YOUR TASK => Output the exact lines that start at the one containing "Task: Click the 下载修复申请材料 button" and continue to the last line of the entries below; do not output pictures.

Dataset excerpts:
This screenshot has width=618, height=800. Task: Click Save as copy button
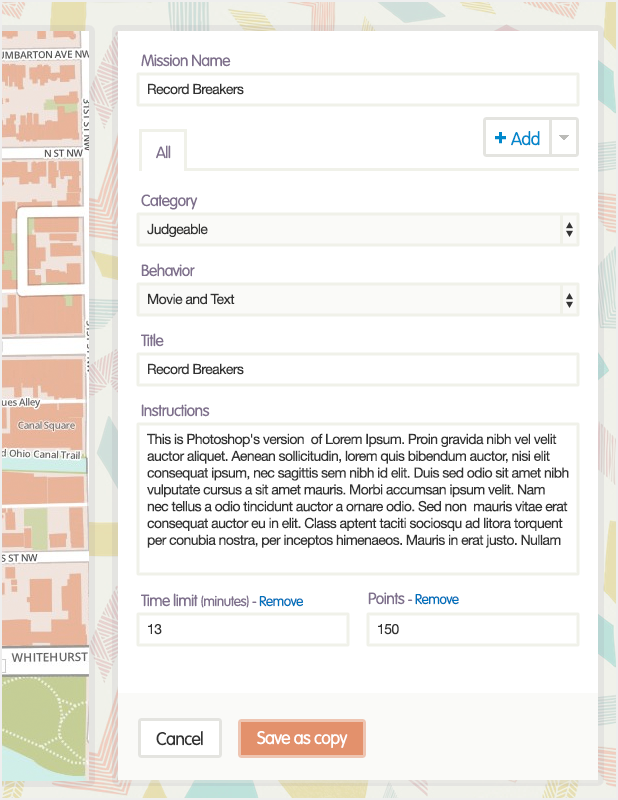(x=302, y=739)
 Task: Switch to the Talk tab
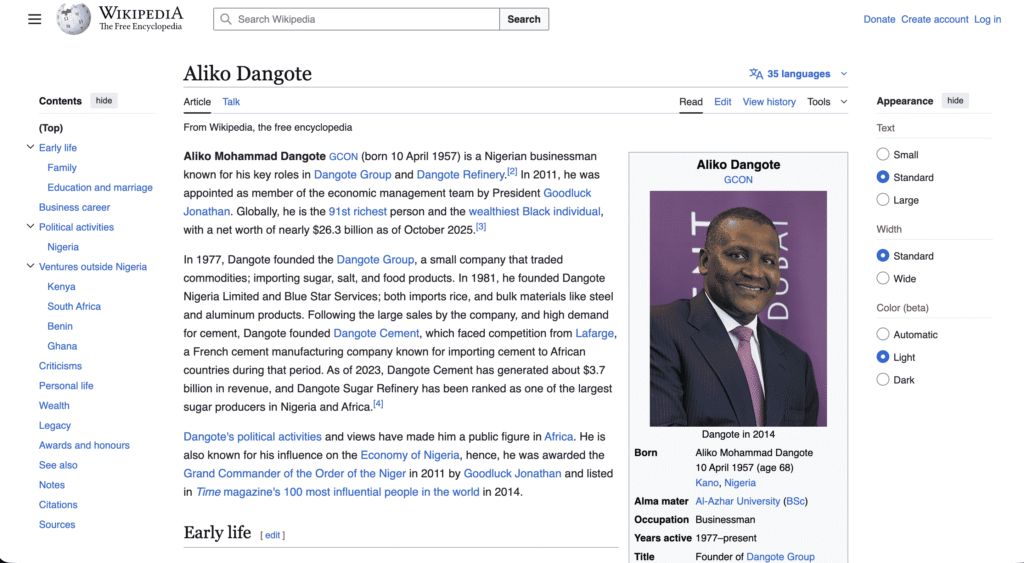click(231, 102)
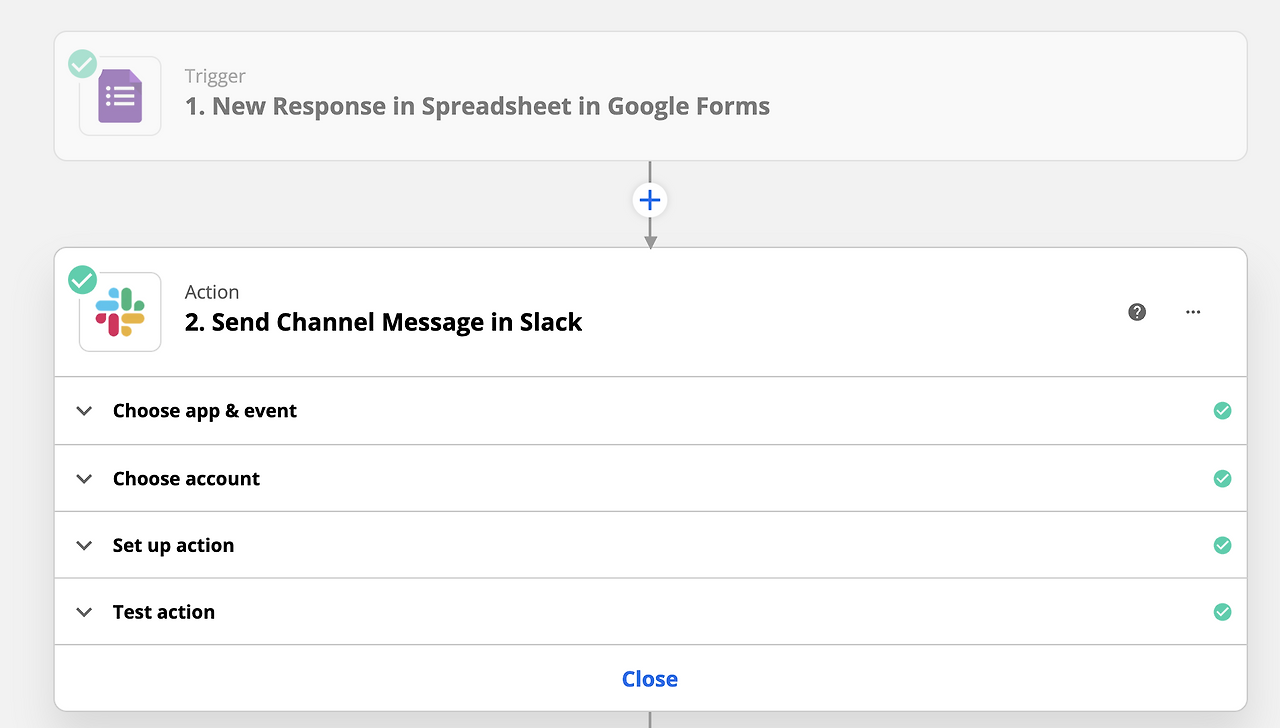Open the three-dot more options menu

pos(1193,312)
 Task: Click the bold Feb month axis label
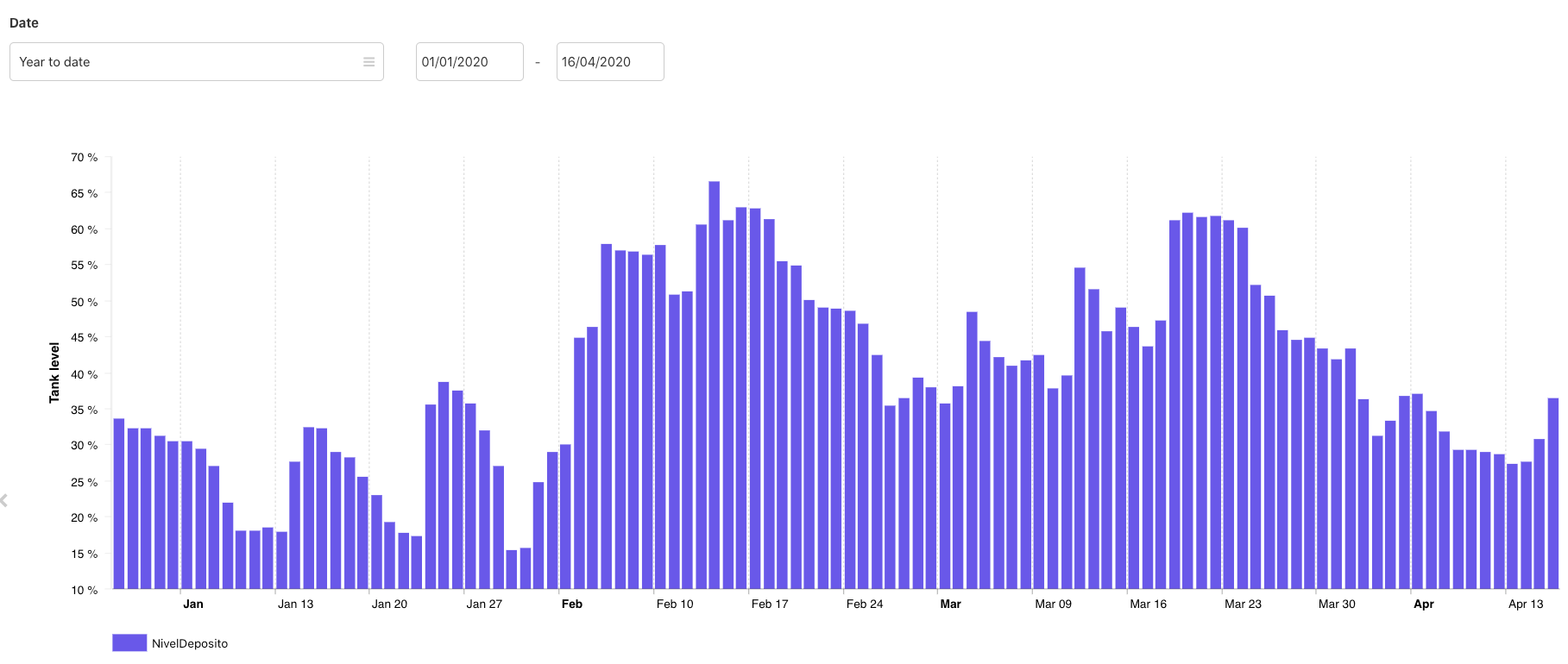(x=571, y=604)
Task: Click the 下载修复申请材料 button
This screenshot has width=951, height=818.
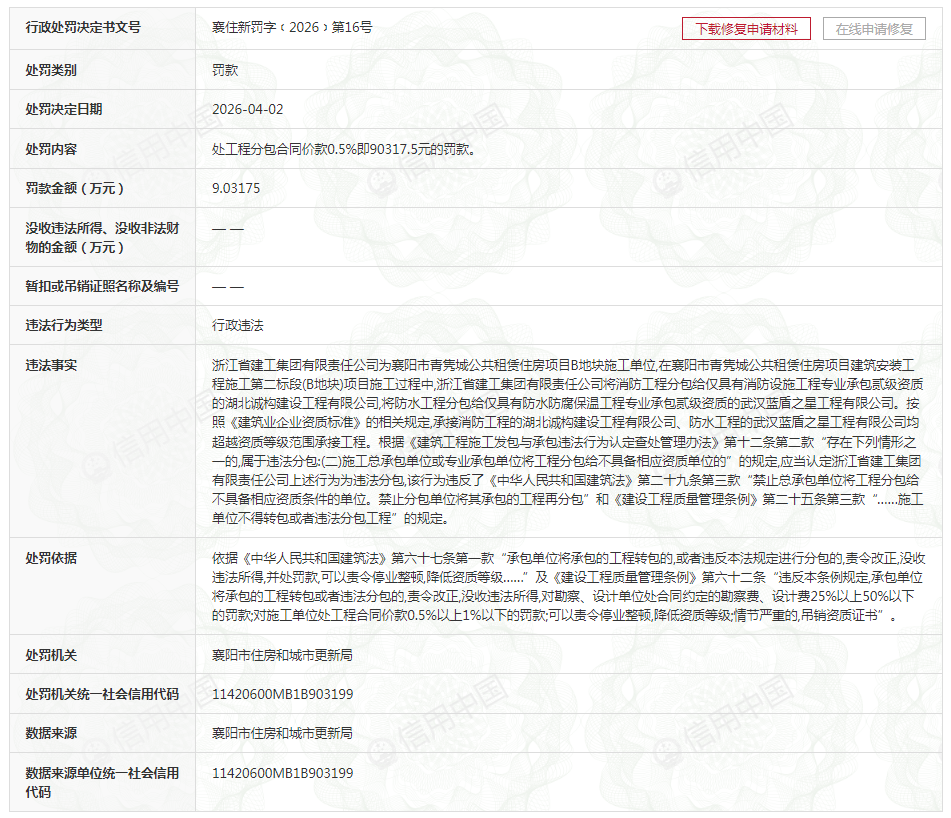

PROBLEM SOLUTION =>
Task: Click the 下载修复申请材料 button
This screenshot has width=951, height=818.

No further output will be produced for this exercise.